An Americana, more commonly known as an American Vampire, is an extremely rare but powerful species of vampire. The most recently formed sapient strain, the “American” vampire is the latest apex predator amongst the common homo abominum. Not only are they faster and stronger than common vampires, but their necrology seems to be geared toward dominance over the day making them a difficult challenge for even Werewolves.

They first appeared in Colorado, 1880 making them a relatively new amongst the vampire race. Much like regular vampires, Americanas resemble any ordinary human but unlike the others, their skin does not have a deathly pale coloration. When transformed, however, they are shown to possess yellow eyes, elongated clawed fingers, rattlesnake-like fangs, and distorted reflections.

Americanas can also swim in large bodies of water. On top of all of that, Americanas seem to have heightened senses beyond those of other members of homo abominus, to the point that they are especially sensitive to others, able to hear heartbeats or otherwise exercise sensitivity to other “vampires” as a whole. In terms of their necrology, an American vampire’s heart does beat, but at a rate of, at most, once per minute.
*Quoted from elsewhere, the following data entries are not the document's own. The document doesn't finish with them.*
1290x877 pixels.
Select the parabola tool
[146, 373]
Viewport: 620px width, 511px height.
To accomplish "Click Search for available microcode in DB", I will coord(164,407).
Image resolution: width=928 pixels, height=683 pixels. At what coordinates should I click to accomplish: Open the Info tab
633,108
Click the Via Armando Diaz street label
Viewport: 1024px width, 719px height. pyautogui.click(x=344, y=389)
Rather than be burned by sunlight, the Americana strain seems to grow stronger from it, and are weaker in the absence of ultraviolet radiation. In times of a new moon, where not even the light reflected by the moon reaches that area of the world, American vampires’ skin softens, enabling them to be more easily wounded by any means, from close combat to bullets. Furthermore, American vampires are much more tired during the new moon, and are unable to fully transform into their monstrous appearances (with claws and fangs) except on days with even a sliver of moonlight. In effect, their power waxes and wanes with the phases of the moon itself. Also, whereas normal vampire are vulnerable to silver, Americanas are vulnerable to gold.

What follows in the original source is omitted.